◆ WHAT IS EXPECTED:
Each line of the listing that contains "Church" should be found and copied.

DATASET EXTRACT Start Marker

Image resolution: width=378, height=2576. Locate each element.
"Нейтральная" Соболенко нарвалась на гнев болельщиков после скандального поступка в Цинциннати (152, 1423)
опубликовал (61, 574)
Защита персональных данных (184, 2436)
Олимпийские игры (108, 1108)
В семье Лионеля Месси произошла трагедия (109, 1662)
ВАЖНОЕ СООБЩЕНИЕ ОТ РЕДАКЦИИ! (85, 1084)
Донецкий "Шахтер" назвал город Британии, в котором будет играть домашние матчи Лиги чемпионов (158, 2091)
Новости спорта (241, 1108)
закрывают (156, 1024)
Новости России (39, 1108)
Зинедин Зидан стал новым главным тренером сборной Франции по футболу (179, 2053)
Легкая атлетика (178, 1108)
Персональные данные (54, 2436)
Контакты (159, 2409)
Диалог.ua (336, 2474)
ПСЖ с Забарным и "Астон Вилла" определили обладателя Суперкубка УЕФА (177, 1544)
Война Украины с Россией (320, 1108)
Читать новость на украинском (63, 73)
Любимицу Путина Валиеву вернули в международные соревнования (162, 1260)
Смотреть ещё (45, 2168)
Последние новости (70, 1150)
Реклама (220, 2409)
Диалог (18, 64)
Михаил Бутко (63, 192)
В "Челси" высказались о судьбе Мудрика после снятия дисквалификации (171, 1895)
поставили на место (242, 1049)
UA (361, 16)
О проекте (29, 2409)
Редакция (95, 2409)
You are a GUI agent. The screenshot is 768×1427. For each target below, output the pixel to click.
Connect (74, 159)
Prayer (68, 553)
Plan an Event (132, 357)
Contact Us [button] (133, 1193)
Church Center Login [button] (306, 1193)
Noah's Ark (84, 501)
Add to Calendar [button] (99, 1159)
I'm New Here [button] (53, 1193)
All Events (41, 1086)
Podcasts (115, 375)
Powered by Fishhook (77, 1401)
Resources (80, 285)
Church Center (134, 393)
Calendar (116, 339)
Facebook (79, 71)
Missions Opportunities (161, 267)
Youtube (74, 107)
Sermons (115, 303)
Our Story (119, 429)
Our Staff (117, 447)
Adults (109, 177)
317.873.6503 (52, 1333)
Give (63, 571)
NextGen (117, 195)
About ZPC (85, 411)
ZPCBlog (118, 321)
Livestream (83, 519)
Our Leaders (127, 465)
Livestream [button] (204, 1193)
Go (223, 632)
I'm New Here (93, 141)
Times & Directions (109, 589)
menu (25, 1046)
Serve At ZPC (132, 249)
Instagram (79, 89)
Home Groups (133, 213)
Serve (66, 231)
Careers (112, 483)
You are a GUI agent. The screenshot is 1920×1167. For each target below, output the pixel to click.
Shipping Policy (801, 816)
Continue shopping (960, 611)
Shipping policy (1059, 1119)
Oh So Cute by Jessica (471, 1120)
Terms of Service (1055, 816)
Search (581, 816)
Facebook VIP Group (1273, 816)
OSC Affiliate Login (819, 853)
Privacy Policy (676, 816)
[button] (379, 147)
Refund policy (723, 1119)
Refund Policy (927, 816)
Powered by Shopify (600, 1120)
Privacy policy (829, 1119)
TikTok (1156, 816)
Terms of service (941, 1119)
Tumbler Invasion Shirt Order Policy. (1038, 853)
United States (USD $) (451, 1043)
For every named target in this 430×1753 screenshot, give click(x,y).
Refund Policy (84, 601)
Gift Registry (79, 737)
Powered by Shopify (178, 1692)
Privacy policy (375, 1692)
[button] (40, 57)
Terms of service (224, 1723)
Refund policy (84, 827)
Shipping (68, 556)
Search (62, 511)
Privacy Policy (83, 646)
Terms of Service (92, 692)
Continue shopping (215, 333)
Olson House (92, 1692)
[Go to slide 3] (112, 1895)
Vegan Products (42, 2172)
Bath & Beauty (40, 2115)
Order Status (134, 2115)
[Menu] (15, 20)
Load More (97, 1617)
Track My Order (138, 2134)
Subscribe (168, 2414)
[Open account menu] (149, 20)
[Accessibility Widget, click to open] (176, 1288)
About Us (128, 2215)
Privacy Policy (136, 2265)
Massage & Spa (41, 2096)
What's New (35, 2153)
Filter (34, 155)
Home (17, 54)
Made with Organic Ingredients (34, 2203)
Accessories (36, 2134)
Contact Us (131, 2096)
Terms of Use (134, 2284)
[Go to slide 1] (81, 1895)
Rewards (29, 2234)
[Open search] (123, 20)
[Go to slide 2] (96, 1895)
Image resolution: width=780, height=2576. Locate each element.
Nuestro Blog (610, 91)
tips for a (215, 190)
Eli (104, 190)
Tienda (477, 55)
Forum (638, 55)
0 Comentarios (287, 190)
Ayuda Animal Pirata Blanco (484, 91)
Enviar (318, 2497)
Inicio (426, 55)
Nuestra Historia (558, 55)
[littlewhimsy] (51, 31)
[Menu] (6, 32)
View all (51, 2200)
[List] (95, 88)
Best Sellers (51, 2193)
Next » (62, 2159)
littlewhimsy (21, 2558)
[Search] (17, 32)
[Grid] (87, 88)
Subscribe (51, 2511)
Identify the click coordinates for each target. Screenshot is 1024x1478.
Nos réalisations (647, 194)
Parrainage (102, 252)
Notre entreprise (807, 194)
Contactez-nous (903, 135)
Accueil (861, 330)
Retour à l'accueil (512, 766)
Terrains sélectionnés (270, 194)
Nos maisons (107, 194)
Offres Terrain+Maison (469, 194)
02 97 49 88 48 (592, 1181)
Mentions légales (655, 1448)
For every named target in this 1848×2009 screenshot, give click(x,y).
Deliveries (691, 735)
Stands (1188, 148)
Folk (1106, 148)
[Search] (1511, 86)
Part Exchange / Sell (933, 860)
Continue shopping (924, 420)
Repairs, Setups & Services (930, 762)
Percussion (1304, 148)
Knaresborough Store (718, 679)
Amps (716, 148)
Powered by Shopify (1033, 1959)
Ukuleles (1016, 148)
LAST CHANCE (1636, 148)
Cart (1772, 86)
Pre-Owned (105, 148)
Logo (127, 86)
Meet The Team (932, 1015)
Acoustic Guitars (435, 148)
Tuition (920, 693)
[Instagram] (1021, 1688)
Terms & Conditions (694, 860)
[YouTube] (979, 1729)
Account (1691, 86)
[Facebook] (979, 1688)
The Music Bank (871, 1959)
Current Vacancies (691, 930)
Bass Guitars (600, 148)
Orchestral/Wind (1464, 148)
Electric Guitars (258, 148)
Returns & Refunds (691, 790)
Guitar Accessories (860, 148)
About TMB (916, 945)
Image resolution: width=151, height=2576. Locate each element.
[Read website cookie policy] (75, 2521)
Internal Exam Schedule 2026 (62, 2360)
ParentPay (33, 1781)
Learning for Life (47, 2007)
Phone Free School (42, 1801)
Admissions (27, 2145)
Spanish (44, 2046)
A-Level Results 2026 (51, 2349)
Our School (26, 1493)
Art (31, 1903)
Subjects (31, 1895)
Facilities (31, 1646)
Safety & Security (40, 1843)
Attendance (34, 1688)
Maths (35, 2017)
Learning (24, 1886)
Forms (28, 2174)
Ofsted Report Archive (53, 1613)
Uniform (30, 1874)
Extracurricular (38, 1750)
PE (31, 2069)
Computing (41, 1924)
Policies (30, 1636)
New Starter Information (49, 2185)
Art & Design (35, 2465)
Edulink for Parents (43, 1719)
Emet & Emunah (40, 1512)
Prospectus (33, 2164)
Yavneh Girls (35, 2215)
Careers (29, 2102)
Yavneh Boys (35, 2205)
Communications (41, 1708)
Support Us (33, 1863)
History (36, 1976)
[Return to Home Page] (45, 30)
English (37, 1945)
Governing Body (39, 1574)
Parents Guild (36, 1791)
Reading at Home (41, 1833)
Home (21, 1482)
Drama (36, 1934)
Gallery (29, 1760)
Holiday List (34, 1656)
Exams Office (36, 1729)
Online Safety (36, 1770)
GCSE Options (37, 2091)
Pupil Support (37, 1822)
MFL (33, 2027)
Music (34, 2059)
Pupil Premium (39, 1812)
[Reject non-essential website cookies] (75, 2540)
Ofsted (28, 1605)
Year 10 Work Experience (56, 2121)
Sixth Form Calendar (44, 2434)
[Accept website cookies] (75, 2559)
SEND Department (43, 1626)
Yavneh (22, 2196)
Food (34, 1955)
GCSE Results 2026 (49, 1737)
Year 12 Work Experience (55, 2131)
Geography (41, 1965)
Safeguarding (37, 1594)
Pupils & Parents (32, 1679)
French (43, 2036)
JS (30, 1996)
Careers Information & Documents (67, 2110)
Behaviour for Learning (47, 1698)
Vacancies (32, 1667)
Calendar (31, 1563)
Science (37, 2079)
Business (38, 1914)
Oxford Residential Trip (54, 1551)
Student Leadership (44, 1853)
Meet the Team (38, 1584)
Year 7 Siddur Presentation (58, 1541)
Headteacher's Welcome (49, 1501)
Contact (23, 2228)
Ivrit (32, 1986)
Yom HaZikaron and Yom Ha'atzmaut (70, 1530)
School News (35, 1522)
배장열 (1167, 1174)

DATASET EXTRACT End Marker

◆ OUTPUT BELOW:
Church Center Login [button] (306, 1193)
Church Center (134, 393)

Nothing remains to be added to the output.